EXERCISE AIM: Every entry is to be copied exactly as written, and the pictures are to be skipped.

SOURCE INFORMATION:

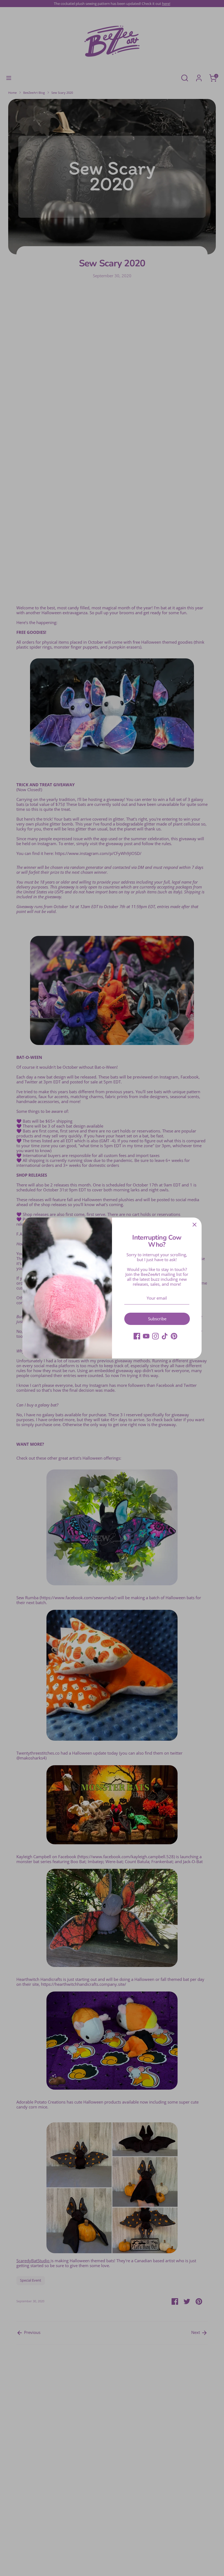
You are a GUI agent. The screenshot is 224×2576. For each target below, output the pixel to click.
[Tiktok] (164, 1336)
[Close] (194, 1225)
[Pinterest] (174, 1336)
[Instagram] (155, 1336)
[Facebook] (137, 1336)
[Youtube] (146, 1336)
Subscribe (157, 1318)
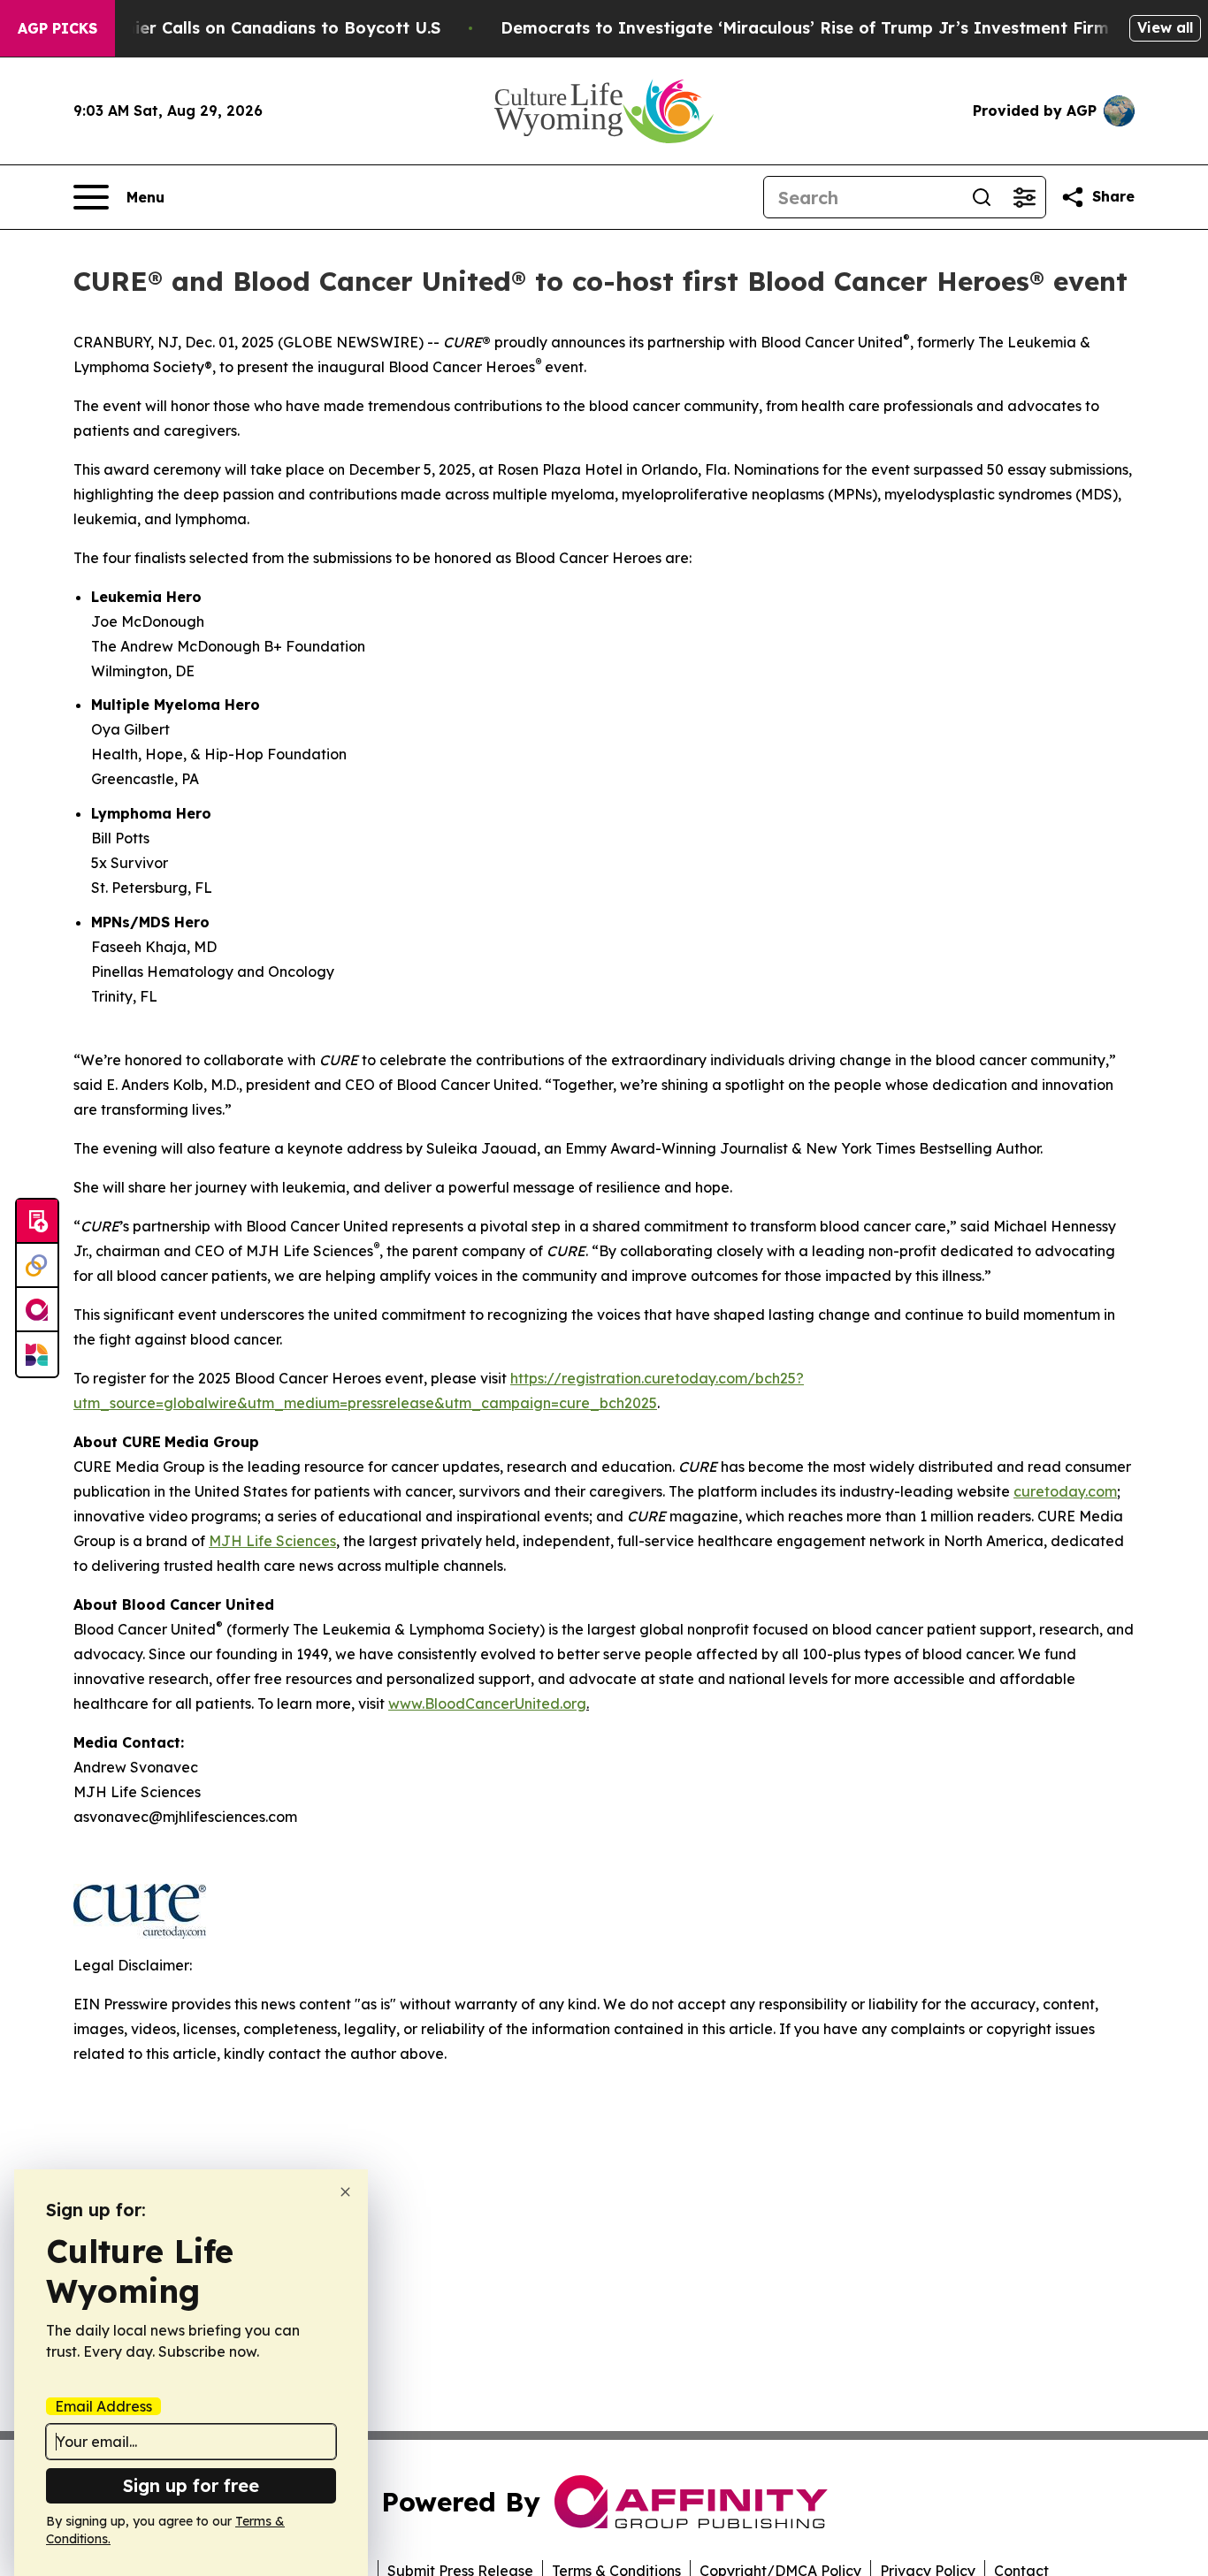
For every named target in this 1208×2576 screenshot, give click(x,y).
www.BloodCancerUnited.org (487, 1703)
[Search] (981, 197)
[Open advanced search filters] (1024, 197)
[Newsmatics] (37, 1354)
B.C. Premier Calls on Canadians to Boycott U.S (249, 28)
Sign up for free (191, 2485)
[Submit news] (37, 1222)
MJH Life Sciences (272, 1541)
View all (1165, 27)
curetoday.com (1065, 1491)
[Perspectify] (37, 1266)
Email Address (103, 2406)
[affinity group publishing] (37, 1310)
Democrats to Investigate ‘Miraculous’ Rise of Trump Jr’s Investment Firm (805, 28)
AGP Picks (57, 28)
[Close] (345, 2192)
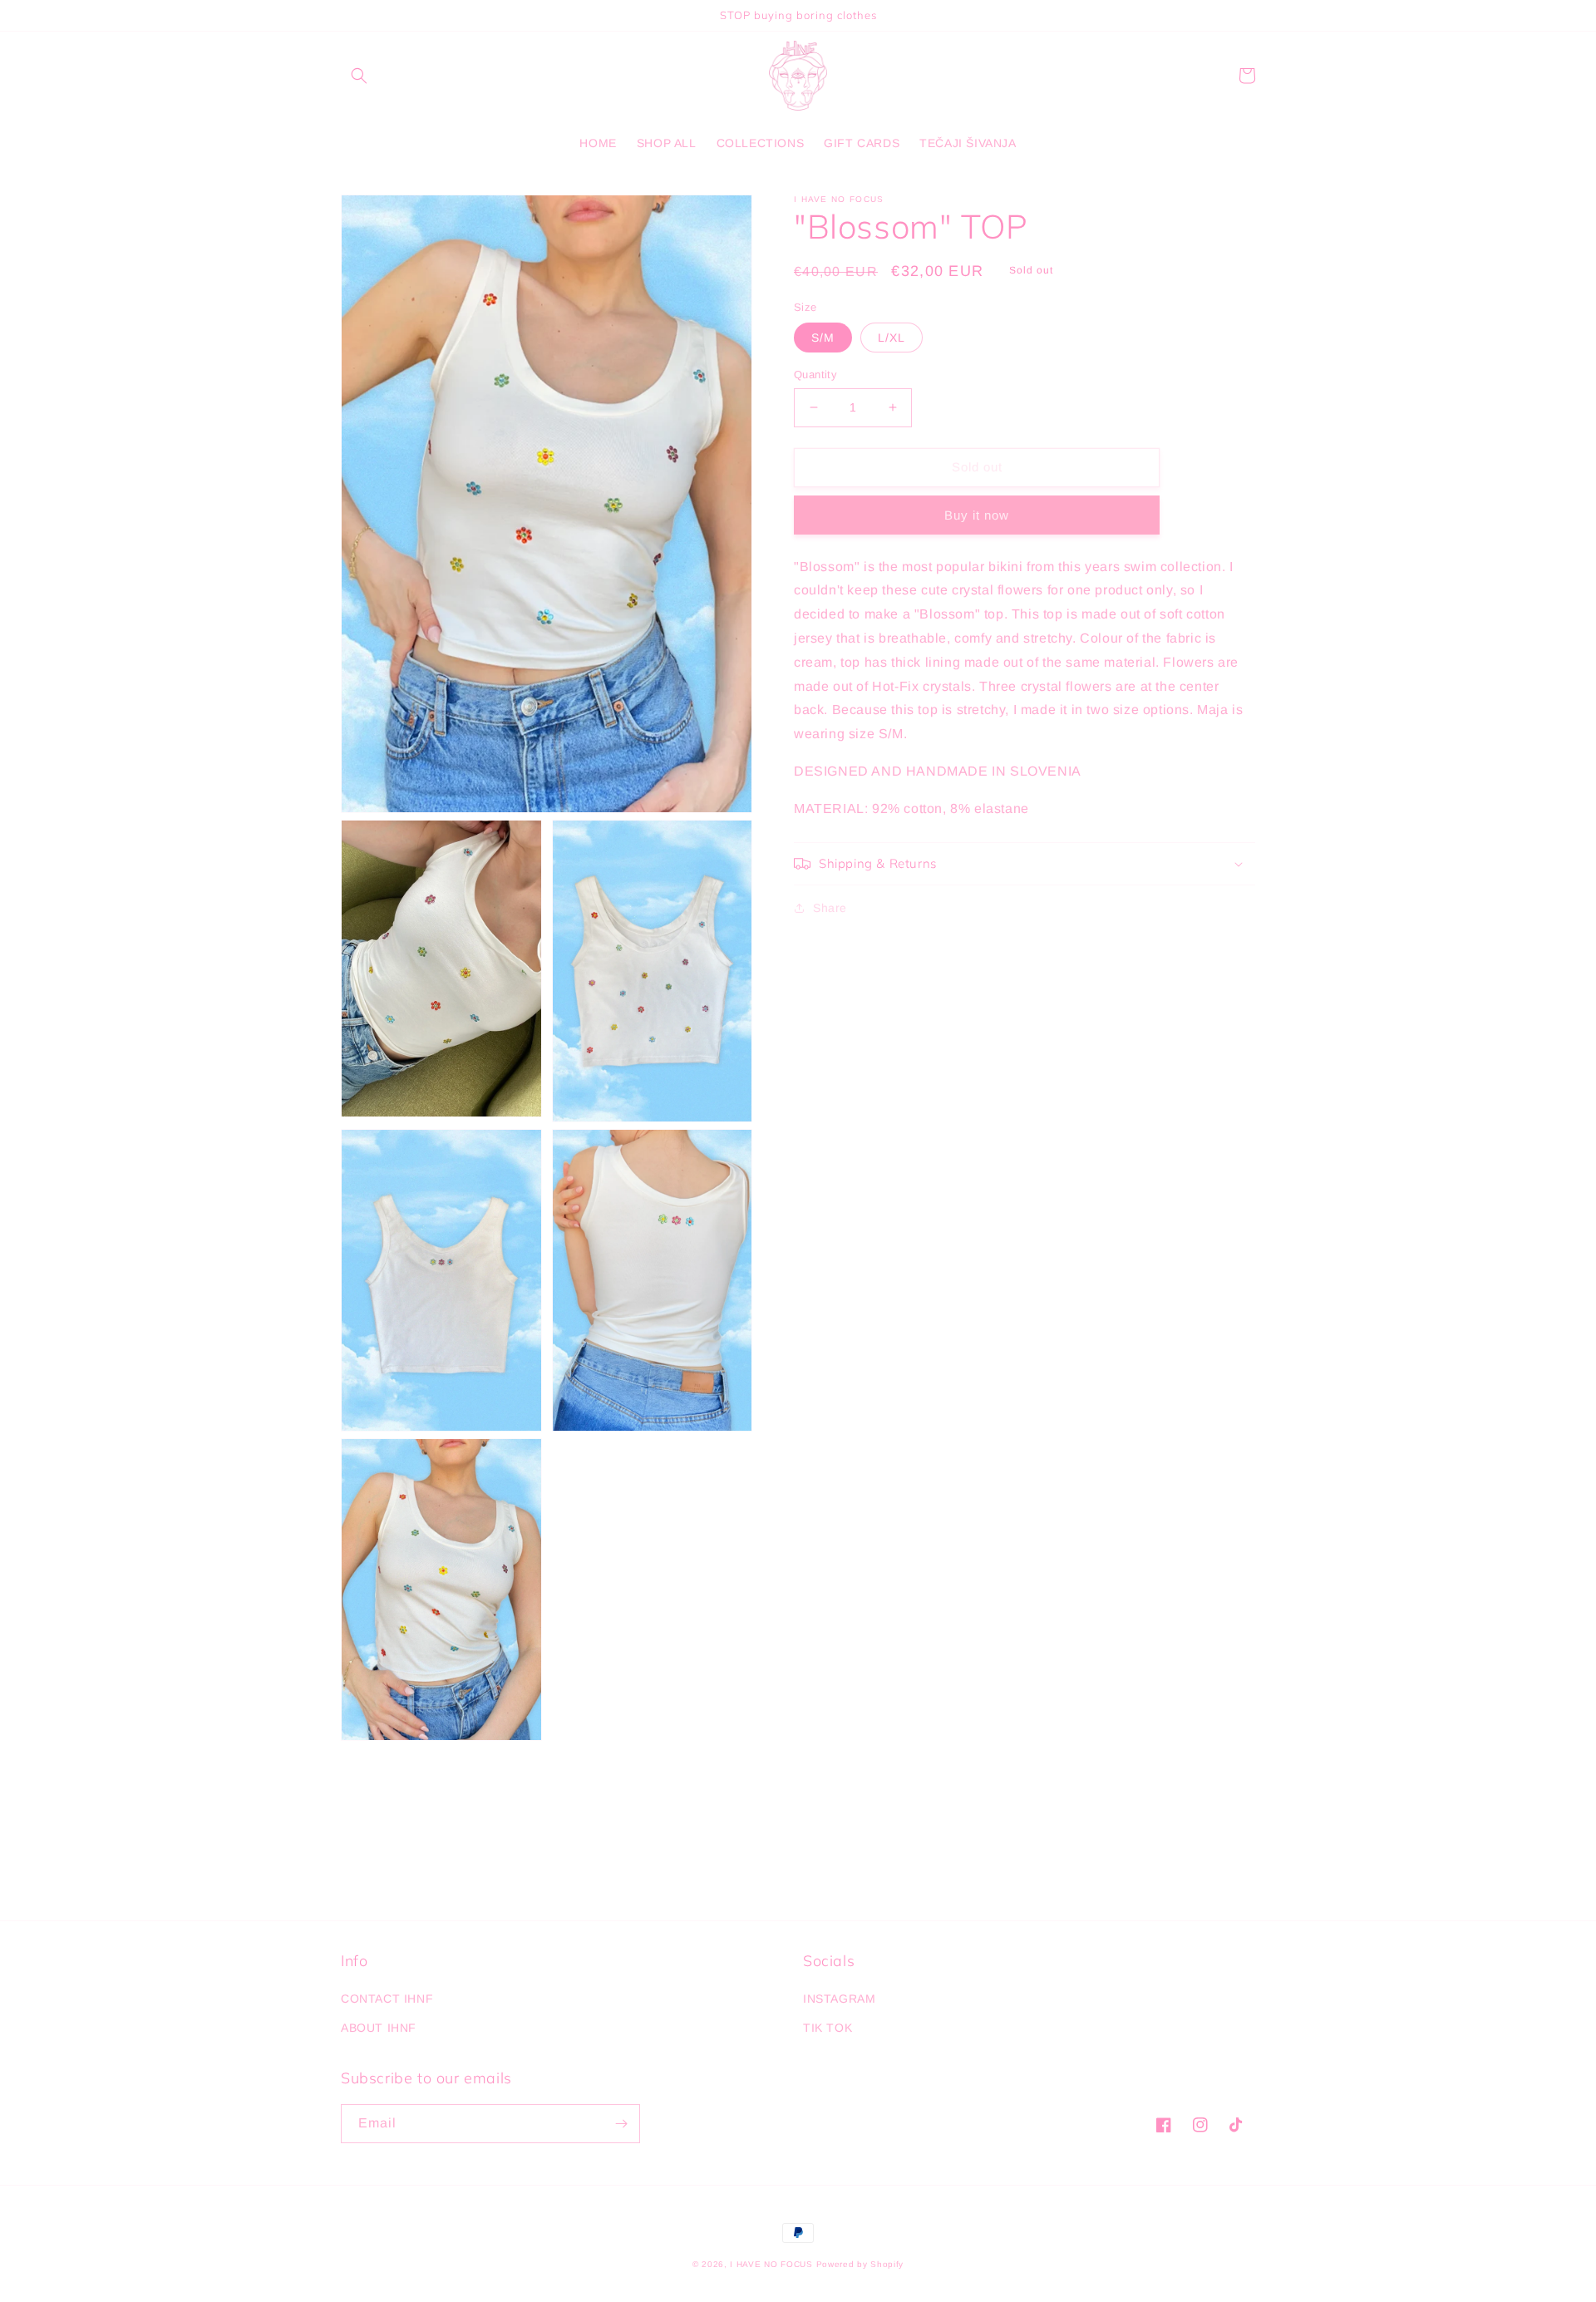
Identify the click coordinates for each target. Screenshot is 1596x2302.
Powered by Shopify (860, 2264)
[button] (359, 75)
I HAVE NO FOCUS (772, 2264)
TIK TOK (827, 2027)
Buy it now (976, 515)
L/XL (891, 337)
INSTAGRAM (839, 1998)
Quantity (815, 374)
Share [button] (830, 907)
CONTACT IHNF (387, 1998)
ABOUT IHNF (378, 2027)
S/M (823, 337)
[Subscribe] (621, 2123)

ANSWER SECTION:
You are a GUI agent. The screenshot is 224×2576. For each target below, output the pixel to click.
[Tiktok] (164, 1336)
[Close] (194, 1225)
[Pinterest] (174, 1336)
[Instagram] (155, 1336)
[Facebook] (137, 1336)
[Youtube] (146, 1336)
Subscribe (157, 1318)
For every named target in this 1208×2576 screenshot, give click(x,y).
www.BloodCancerUnited.org (487, 1703)
[Search] (981, 197)
[Open advanced search filters] (1024, 197)
[Newsmatics] (37, 1354)
B.C. Premier Calls on Canadians to Boycott U.S (249, 28)
Sign up for free (191, 2485)
[Submit news] (37, 1222)
MJH Life Sciences (272, 1541)
View all (1165, 27)
curetoday.com (1065, 1491)
[Perspectify] (37, 1266)
Email Address (103, 2406)
[affinity group publishing] (37, 1310)
Democrats to Investigate ‘Miraculous’ Rise of Trump Jr’s Investment Firm (805, 28)
AGP Picks (57, 28)
[Close] (345, 2192)
Identify the click coordinates for each target. Screenshot is 1596x2302.
Powered by Shopify (860, 2264)
[button] (359, 75)
I HAVE NO FOCUS (772, 2264)
TIK TOK (827, 2027)
Buy it now (976, 515)
L/XL (891, 337)
INSTAGRAM (839, 1998)
Quantity (815, 374)
Share [button] (830, 907)
CONTACT IHNF (387, 1998)
ABOUT IHNF (378, 2027)
S/M (823, 337)
[Subscribe] (621, 2123)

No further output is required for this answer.